Answer 1 · 2024-05-10T23:17:01.000Z

It seems like you are encountering a runtime error in the Informer model while generating predictions, specifically at line 2029 in modeling_informer.py. You have identified that the issue might be related to the shift=1 parameter at line 2020, which could be causing the tensor shapes mismatch.

To address this issue, you can try the following possible solutions:

Change shift=1 at Line 2020 to shift=0:
- Update the shift parameter to 0 at line 2020 in modeling_informer.py. This change may help align tensor shapes correctly during prediction generation.
Adjust repeated_features at Line 2026:
- Instead of using k+1 in line 2026 for repeated_features, you can consider using k to ensure that the tensor shapes are consistent with reshaped_lagged_sequence.
Seek clarification on the author's intent:
- If you are unsure about the author's reasoning behind the shift parameter or the use of k+1, you may want to refer to the documentation or reach out to the author or community for clarification on the intended design and behavior.

By implementing one of these solutions or a combination of them, you may be able to resolve the tensor shape mismatch issue and avoid the RuntimeError during prediction generation in the Informer model. Testing the changes and observing the model's behavior after the adjustments will help confirm if the issue has been effectively addressed.

Answer 2 · 2024-05-10T23:20:04.000Z

In the context of the error you encountered while generating predictions with an Informer model, it seems that the issue may be related to the manipulation of tensor shapes and the specific handling of the "shift" parameter in the code snippet provided.

After reviewing the relevant portion of the code in the Transformers library's modeling_informer.py file and considering the observed error message, it appears that the discrepancy in tensor sizes leading to the RuntimeError could be attributed to the way the "shift" parameter is utilized within the code.

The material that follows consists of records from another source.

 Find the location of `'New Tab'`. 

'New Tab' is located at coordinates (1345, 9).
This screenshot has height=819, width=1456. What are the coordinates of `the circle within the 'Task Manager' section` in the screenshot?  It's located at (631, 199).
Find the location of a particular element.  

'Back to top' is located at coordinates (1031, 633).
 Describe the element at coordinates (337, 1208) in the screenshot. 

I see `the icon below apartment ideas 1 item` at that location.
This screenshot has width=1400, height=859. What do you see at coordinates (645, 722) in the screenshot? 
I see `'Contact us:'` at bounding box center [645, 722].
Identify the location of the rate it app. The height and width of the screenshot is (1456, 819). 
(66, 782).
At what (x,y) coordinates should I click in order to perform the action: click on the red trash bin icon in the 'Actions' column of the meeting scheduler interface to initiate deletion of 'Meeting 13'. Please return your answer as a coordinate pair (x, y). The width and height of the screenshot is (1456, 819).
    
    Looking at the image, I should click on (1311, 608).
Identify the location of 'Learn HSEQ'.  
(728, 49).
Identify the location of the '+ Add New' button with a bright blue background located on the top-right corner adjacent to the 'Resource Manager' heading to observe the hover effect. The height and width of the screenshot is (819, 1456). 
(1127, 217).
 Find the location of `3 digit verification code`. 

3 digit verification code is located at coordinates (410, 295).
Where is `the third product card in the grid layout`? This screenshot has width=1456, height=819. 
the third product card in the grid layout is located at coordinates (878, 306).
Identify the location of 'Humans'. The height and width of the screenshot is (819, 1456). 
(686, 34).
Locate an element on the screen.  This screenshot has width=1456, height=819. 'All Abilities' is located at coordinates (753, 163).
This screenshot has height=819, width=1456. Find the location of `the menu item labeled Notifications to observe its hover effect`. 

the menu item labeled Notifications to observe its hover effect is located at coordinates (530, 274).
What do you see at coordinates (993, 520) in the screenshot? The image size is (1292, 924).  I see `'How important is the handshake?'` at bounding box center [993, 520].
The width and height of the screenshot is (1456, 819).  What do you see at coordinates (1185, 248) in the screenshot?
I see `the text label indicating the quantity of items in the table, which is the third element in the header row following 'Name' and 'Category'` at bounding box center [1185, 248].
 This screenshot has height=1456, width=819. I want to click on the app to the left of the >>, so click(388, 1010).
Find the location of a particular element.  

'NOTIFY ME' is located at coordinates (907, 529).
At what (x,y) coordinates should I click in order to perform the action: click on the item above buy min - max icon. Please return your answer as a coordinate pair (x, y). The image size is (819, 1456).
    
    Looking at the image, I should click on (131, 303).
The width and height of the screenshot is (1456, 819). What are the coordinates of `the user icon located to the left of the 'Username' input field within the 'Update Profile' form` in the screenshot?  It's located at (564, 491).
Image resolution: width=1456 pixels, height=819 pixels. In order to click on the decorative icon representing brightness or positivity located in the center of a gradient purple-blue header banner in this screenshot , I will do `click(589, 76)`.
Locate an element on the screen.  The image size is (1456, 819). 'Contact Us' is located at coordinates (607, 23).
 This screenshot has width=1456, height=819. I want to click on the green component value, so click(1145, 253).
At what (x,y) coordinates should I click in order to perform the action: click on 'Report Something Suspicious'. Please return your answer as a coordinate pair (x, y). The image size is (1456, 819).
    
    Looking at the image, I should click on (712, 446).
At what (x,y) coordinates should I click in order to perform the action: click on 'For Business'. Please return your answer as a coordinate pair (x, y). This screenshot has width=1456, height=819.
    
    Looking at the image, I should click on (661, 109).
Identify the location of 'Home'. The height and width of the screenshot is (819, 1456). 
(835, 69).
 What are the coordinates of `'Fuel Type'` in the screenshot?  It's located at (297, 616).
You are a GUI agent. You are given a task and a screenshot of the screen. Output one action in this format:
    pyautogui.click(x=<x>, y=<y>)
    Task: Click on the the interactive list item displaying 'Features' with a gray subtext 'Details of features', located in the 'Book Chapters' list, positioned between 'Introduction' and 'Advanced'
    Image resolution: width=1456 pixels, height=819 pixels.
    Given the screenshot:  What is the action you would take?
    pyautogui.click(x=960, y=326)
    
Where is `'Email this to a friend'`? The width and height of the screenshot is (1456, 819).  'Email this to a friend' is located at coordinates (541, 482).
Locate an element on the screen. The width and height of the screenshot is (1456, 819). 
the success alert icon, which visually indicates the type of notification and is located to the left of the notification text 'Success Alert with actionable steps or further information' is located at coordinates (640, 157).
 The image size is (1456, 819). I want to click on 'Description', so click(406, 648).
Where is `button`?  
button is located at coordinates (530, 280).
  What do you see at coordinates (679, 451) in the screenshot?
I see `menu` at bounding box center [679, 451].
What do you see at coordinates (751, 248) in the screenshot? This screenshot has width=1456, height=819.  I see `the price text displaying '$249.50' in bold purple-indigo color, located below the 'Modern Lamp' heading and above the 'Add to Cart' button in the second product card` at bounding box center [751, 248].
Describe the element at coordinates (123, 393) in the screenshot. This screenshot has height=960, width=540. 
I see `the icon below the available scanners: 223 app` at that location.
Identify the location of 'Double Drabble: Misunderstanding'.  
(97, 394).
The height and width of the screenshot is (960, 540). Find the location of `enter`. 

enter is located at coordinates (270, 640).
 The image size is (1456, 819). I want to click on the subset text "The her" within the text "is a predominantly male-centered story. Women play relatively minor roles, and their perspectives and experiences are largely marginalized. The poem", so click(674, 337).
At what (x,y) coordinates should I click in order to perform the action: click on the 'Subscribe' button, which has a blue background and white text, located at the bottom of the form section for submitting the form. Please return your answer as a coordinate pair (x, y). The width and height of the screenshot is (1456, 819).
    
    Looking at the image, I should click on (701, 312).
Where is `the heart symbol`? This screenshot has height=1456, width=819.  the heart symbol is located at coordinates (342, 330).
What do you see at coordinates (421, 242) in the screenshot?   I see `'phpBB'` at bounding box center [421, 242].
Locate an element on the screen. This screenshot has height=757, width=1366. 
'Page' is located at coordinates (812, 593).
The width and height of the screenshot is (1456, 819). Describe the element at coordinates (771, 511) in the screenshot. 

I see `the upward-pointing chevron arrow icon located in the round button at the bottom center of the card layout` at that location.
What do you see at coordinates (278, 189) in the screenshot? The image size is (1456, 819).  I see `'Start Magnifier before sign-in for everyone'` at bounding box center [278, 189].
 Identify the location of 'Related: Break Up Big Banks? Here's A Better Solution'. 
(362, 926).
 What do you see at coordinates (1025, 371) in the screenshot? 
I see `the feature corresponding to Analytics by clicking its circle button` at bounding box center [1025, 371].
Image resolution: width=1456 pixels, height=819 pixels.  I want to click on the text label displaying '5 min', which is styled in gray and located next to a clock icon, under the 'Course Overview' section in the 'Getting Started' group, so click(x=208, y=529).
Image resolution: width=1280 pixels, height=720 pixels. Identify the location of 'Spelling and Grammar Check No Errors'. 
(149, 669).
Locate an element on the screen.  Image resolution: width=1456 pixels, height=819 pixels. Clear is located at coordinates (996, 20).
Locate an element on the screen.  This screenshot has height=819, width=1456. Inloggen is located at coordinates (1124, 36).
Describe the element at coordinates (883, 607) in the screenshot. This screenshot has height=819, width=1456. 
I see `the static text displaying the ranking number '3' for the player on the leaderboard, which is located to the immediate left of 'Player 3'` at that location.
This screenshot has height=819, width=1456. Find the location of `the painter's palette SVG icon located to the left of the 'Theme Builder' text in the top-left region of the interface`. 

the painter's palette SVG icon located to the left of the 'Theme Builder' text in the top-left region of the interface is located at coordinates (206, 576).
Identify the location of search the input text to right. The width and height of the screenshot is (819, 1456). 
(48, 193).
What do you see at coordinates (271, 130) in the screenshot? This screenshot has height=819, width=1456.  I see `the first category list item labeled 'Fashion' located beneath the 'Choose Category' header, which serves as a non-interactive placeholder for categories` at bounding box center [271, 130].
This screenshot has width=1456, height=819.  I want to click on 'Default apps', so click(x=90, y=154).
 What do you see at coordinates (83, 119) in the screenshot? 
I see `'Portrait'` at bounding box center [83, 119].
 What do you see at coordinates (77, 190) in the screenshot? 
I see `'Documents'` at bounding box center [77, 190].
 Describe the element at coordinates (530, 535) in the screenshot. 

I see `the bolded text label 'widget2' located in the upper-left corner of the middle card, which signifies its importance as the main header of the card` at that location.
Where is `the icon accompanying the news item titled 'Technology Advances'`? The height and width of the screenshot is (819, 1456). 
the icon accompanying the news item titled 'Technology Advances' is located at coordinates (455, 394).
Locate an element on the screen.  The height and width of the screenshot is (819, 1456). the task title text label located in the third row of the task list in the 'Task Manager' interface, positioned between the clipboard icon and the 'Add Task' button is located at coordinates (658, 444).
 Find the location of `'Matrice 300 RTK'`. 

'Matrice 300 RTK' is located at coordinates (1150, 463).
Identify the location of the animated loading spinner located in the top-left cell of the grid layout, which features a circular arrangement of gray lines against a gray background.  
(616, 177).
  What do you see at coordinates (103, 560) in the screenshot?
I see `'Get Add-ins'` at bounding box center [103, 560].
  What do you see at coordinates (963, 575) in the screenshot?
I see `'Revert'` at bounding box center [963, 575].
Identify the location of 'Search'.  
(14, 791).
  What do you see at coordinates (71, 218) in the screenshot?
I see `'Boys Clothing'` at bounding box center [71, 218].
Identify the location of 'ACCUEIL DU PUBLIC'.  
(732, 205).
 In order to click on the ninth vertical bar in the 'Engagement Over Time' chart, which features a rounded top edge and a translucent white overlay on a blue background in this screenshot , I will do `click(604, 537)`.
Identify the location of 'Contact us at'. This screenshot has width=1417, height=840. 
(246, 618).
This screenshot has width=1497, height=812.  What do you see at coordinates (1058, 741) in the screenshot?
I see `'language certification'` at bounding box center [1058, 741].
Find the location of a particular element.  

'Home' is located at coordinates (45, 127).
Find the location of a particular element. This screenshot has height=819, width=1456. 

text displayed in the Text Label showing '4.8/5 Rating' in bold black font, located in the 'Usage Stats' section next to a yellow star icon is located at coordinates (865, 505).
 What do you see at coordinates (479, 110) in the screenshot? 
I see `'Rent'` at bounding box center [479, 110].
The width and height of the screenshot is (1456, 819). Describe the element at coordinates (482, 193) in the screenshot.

Here are some possible solutions and considerations for addressing this issue:

Investigating the Shift Parameter (shift=1):
- The "shift" parameter in line 2020 of the code snippet you referenced may indeed impact the tensor shapes, potentially causing mismatches in dimension sizes during prediction generation.
- By setting "shift=0" or adjusting the logic related to how the "shift" parameter is utilized, you may align the tensor sizes properly and eliminate the dimension mismatch issue.
Reviewing Tensor Reshaping Logic:
- The reshaping of tensors, specifically concerning the reshaped_lagged_sequence and repeated_features, plays a critical role in maintaining consistent tensor sizes for subsequent operations.
- Ensure that the reshaping logic in lines 2020 and 2026 appropriately handles the dimensions of the tensors involved to prevent size discrepancies.
Author's Intuition on Shift Parameter:
- Understanding the author's intent behind incorporating the "shift" parameter in the code can provide insights into the rationale for using a specific value (such as "shift=1") and its impact on tensor operations.
- Consider revisiting the documentation or comments related to the "shift" parameter within the code to clarify its intended purpose and how it influences tensor manipulations.
Testing and Validation:
- Experiment with different values for the "shift" parameter (e.g., 0, 1) in line 2020 to observe how they affect tensor shapes and the overall prediction generation process.
- Validate the model's behavior and predictions after making adjustments to the "shift" parameter to confirm that the dimension mismatch issue has been resolved.

In summary, by investigating the logic surrounding the "shift" parameter, reviewing the tensor reshaping procedures, and considering the author's reasoning behind its usage, you can work towards addressing the dimension mismatch error encountered during prediction generation with the Informer model. Experimenting with different values for "shift" and ensuring consistent tensor shapes can help resolve the RuntimeError and optimize the model's performance in generating accurate predictions.

Answer 3 · 2024-05-13T09:35:42.000Z

cc @kashif

Answer 4 · 2024-05-13T09:40:29.000Z

@jhzsquared so the intention was that the model is learning the next step's distribution given the past as well as the covariates up till the time step at which one is forecasting...

can you paste in your lag_seq vectors that you are using?

Answer 5 · 2024-05-13T13:21:36.000Z

I'm not using any lag right now, so have an initial model input lags_sequence = [0] .

And thanks! Conceptually that makes sense... functionally though, when k=0, the get_lagged_subsequences function with shift=1 is manifesting as a context_length size tensor at dimension 1, while the repeated_features[:,k+1] is always size k+1 at dimension 1 of course. When k>0, then the lagged_sequence shape at dimension 1 is always 1 less (-1) the size of the corresponding subset of repeated_features it is supposed to be combined with at Line 2026.

Answer 6 · 2024-05-13T13:23:47.000Z

right so if you dont want lags set that array to [1], and increase you context lengh by 1 more time step...can you check if that works?

Answer 7 · 2024-05-13T13:48:42.000Z

Ohh okay did not realize that should have been [1]. That fixed it! Thank you so much!